First, version must be removed from the [package] table and declared as dynamic.
[project] # version = "1.0.2" dynamic = ["version"]
A minimal template for pyproject.toml becomes:
[build-system] requires = ["setuptools>=64", "setuptools-scm>=8"] build-backend = "setuptools.build_meta" [tool.setuptools_scm] # presence enables setuptools-scm
Note that another feature of setuptools_scm is automatic Package Data determination. Built packages only include files tracked by the source control mechanism. To disable this feature, you must disable the Package Data functionality entirely.

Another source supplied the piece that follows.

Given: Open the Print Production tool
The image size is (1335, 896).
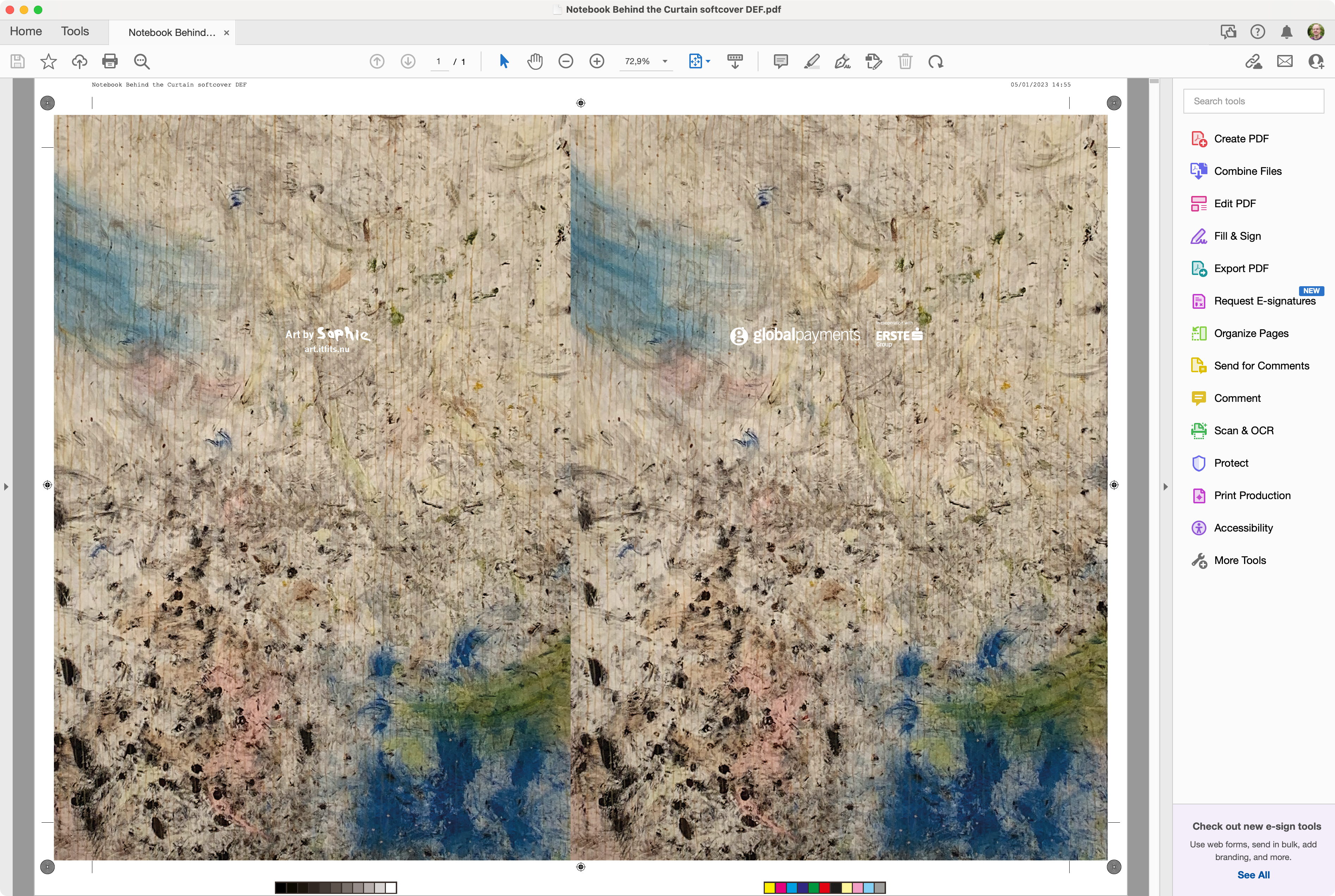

[tool.setuptools] include-package-data = false
Distributions
In the modern build system, distributions have been pared down to sdist and wheel.
Furthermore, distutils is deprecated and will be removed from the standard library. The setuptools project has adopted a large subset of its API as a compatibility module. In other words, building a package distribution will soon require external dependencies.
The new recommended method for building package distributions is installing the build package and running python -m build. This creates both an sdist and a wheel, and specifically builds the wheel from the sdist. (Note that setuptools and wheel are dependencies of build.)